The short answer
Use class methods, and call them on your collection objects.
Given Customer has_many Orders, and Orders has_one Payments, add class methods to your Order model:
class Order < ActiveRecord::Base
has_one :payment
belongs_to :customer
def self.paid
find :all, :include => :payment, :conditions => ['payments.order_id']
end
# Returns the unpaid orders. See <tt>paid</tt> for more information.
def self.unpaid
find :all, :include => :payment, :conditions => ['payments.order_id is null']
end
end
You can call these class methods through your collection methods:
c = Customer.find(12)
c.orders # This is the collection method added by has_many :orders
c.orders.paid
c.orders.unpaid
The long answer
# Our simple example is for a Customer
# that has_many Orders, and each Order
# has_one Payment.
class Customer < ActiveRecord::Base
# See <tt>Customer::paid</tt> for how to get
# all of the paid and unpayed orders.
has_many :orders
end
class Order < ActiveRecord::Base
has_one :payment
belongs_to :customer
# Returns all the paid orders. A paid order
# is any order that has a corresponding Payment
# object.
#
# You can use this after a collection method. In
# this example, Customer has_many Orders, and Orders
# has_one Payment, so you can do:
#
# c = Customer.find(12)
# c.orders # This is the collection method added by has_many :orders
# c.orders.paid
# c.orders.unpaid
#
# The key thing to notice here is that this isn't a
# regular method. It's a method of the class itself,
# and Rails lets you call these class methods on the
# collection object.
#
# Here's another way to think about it: collection objects
# don't return a set of objects. This line:
#
# c.orders
#
# doesn't return an array of orders. What it returns is
# an "association proxy." The proxy knows how you've called
# it, and if you call it by itself, it'll just return
# an array of the objects you're looking for.
#
# If you call it with something else attached to it, like:
#
# c.order.paid
#
# what happens is a little different.
#
# <tt>c.order</tt> returns
# the association proxy, and then the association proxy is
# sent the :paid message. The association proxy doesn't have
# a method called :paid defined, so #method_missing is called.
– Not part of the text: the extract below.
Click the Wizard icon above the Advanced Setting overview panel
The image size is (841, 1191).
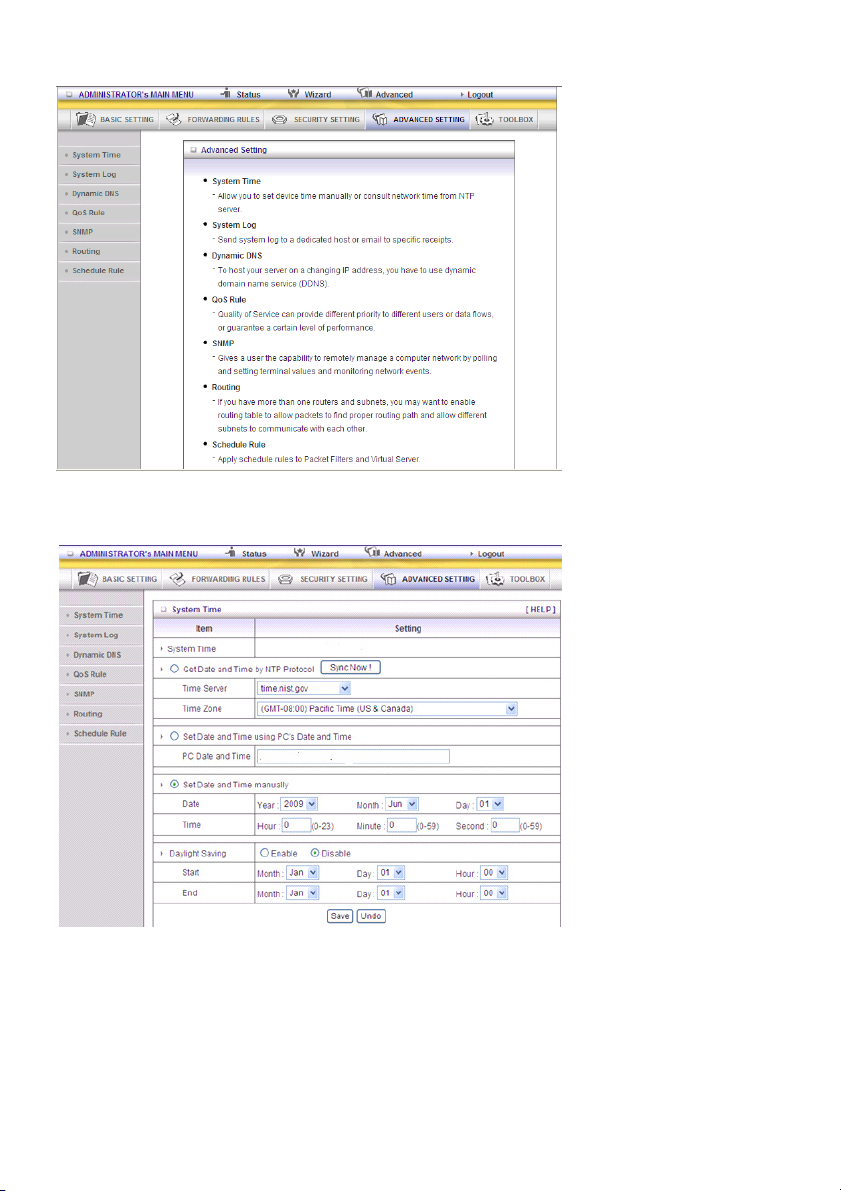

# The association proxy does know what kind of objects it holds
# (Orders) so it asks the Order class if the Order class can
# respond to the :paid message. Order::paid does exist, since
# we defined it as a method on the Order class. The association
# proxy starts to build a query using #with_scope, so the
# class method that looks like it would just return every unpaid
# order only returns the unpaid orders that are in the right scope.
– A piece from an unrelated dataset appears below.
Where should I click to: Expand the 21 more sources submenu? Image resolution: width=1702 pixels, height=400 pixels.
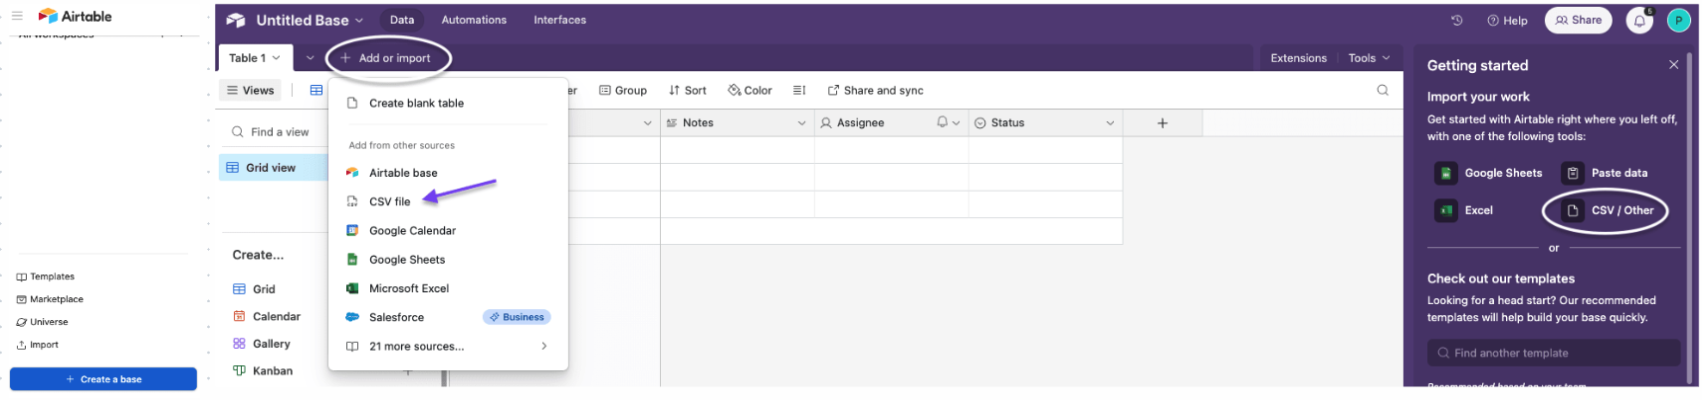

# In this case, the scope is Orders that have the right
# customer_id.
def self.paid
find :all, :include => :payment, :conditions => ['payments.order_id']
end
# Returns the unpaid orders. See <tt>paid</tt> for more information.
def self.unpaid
find :all, :include => :payment, :conditions => ['payments.order_id is null']
end
end
# In a real payment, you'd want to include more information.
# For this example, the fact that a payment exists means
# that the Order is paid.
class Payment < ActiveRecord::Base
belongs_to :order
end
The trick is that methods on the class itself can be used in finders.